━━ Records shown ━━
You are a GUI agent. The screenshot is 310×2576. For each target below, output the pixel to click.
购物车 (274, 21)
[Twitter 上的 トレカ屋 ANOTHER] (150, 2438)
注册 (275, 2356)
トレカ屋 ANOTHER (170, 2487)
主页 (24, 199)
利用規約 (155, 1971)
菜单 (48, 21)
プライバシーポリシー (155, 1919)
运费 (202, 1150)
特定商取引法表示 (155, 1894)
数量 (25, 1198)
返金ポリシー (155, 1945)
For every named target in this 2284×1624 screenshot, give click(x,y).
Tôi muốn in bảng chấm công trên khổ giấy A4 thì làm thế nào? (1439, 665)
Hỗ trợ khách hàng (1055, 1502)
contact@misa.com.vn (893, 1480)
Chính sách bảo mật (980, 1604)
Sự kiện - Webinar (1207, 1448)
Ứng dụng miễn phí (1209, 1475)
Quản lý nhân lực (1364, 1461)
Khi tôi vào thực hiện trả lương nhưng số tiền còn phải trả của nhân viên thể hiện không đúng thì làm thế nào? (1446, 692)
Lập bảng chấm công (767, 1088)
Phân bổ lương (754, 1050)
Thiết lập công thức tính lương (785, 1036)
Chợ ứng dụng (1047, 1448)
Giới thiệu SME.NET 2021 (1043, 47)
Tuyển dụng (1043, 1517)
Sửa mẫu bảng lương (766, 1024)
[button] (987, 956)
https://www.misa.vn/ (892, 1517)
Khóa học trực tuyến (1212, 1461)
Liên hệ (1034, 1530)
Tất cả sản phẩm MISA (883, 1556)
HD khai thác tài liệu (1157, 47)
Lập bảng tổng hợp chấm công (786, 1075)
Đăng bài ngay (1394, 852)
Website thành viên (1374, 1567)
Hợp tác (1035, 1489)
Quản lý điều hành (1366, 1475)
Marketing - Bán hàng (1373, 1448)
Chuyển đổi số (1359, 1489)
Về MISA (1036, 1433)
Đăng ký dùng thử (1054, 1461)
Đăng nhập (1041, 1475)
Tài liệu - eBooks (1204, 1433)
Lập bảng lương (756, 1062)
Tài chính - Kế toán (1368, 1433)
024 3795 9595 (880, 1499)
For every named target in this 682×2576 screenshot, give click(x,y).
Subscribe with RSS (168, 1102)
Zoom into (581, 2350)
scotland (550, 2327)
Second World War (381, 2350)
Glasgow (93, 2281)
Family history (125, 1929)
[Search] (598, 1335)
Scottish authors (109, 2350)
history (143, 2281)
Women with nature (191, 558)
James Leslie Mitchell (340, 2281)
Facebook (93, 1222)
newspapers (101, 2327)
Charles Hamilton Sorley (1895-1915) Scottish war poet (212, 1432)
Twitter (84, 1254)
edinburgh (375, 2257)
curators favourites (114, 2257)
━━━
● Instructions for the task
Take the line that contains "Chợ ứng dụng (1047, 1448)" and each line after it through the end of the records, and repeat them all exactly. Nothing else.

● Output
Chợ ứng dụng (1047, 1448)
Giới thiệu SME.NET 2021 (1043, 47)
Tuyển dụng (1043, 1517)
Sửa mẫu bảng lương (766, 1024)
[button] (987, 956)
https://www.misa.vn/ (892, 1517)
Khóa học trực tuyến (1212, 1461)
Liên hệ (1034, 1530)
Tất cả sản phẩm MISA (883, 1556)
HD khai thác tài liệu (1157, 47)
Lập bảng tổng hợp chấm công (786, 1075)
Đăng bài ngay (1394, 852)
Website thành viên (1374, 1567)
Hợp tác (1035, 1489)
Quản lý điều hành (1366, 1475)
Marketing - Bán hàng (1373, 1448)
Chuyển đổi số (1359, 1489)
Về MISA (1036, 1433)
Đăng ký dùng thử (1054, 1461)
Đăng nhập (1041, 1475)
Tài liệu - eBooks (1204, 1433)
Lập bảng lương (756, 1062)
Tài chính - Kế toán (1368, 1433)
024 3795 9595 (880, 1499)
For every named target in this 682×2576 screenshot, give click(x,y).
Subscribe with RSS (168, 1102)
Zoom into (581, 2350)
scotland (550, 2327)
Second World War (381, 2350)
Glasgow (93, 2281)
Family history (125, 1929)
[Search] (598, 1335)
Scottish authors (109, 2350)
history (143, 2281)
Women with nature (191, 558)
James Leslie Mitchell (340, 2281)
Facebook (93, 1222)
newspapers (101, 2327)
Charles Hamilton Sorley (1895-1915) Scottish war poet (212, 1432)
Twitter (84, 1254)
edinburgh (375, 2257)
curators favourites (114, 2257)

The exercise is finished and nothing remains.